Так же, как и она, ошиблись мои старшие друзья, замечательные сценаристы Валерий Фрид и Юлий Дунский.
Никакого отношения – кроме моего великого почитания этого гениального писателя – сценарий к прозе Андрея Платонова не имел. Не экранизация, даже не стилизация. Как я догадался, всех – с заглавной страницы – смущало сходство фамилий: Плотников – Платонов. И дальше все читалось в этом заблуждении.
Конечно, ничего обидного для автора в этом не было – наоборот.
В Первом объединении и Главной редакции «Ленфильма» сценарий прошел без препятствий. А вот в Госкино, в сценарной редакционной коллегии и особенно у Первого заместителя министра Бориса Павленка наш «Плотников» вызвал недоумение, граничащее с возмущением.
Григорий Чухрай (в центре) с кинодраматургами-соавторами Юлием Дунским (слева) и Валерием Фридом (справа)
Фотограф Б. Виленкин
[РИА Новости]
Понять это было трудно. Сценарий не «распространял идеи и сведения, считавшиеся вредными или нежелательными», не было в нем кровавых и эротических сцен. Так в чем же дело? В «платоновщине»? Вряд ли. Официальное отношение к писателю было пока еще сдержанное, но все же он издавался понемногу.
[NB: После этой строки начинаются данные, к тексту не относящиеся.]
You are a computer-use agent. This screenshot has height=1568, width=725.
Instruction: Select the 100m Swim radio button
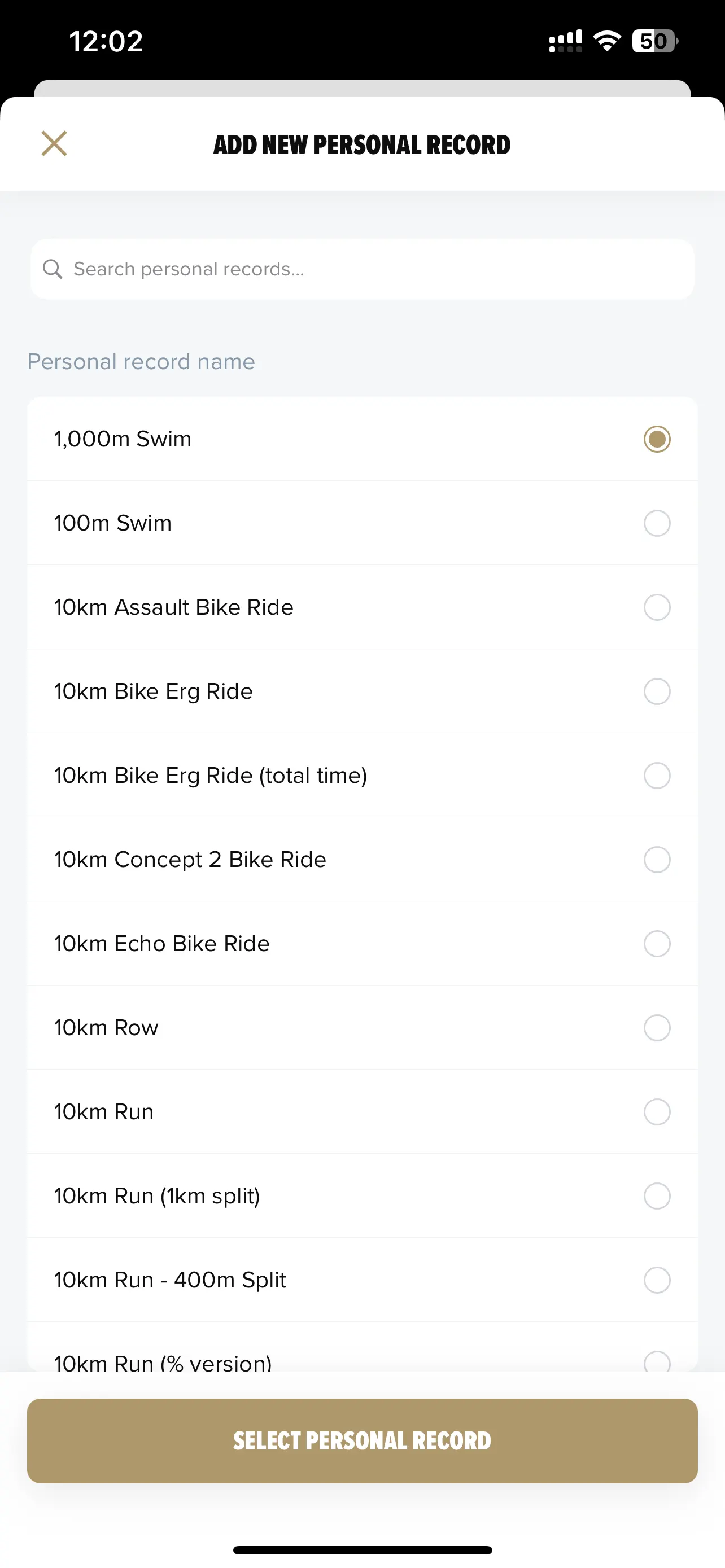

Особых аллюзий и параллелей с современностью тоже не было. Да и самое лихое время мерседесов и малиновых пиджаков еще не наступило, подпольные миллионеры еще только мечтали превратиться в новых нэпманов. Так, может быть, цензура предчувствовала это?
Не нужно думать, что цензура этакий бездушный механизм, слепо исполняющий заложенную в него начальством и конъюнктурой программу. Более того, она даже не лишена чувств, рефлексий и определенных комплексов. Не последние из них – подозрительность, иначе – поиск аллюзий и «фиг в кармане», даже если их, кажется, и в помине нет, и осторожность, точнее сказать, перестраховка.
В сценарии, написанном при постоянном взаимодействии с режиссером, в самой его стилистике, в приемах уже были заложены некоторые принципы будущей формы, которая, как мы уповали, должна была сделать наше кино не «средним», а «замечательным». Видимо, эта форма и стала в закомплексованном представлении цензуры-редактуры самим содержанием.
Из Госкино последовали заключения. Начались отношения, которые можно назвать игрой. В кошки-мышки.
Посыпались поправки, одни, другие. Мы их выполняли, как могли, хоть и не хотели. Редактуру Госкино они не удовлетворяли. Гукасян боролась как львица. Дамы-редакторши, измученные борьбой, исчерпавшие все аргументы, которым и сами-то не очень верили, решили «передать вопрос» для окончательной резолюции на высший уровень – заместителю министра Павленку.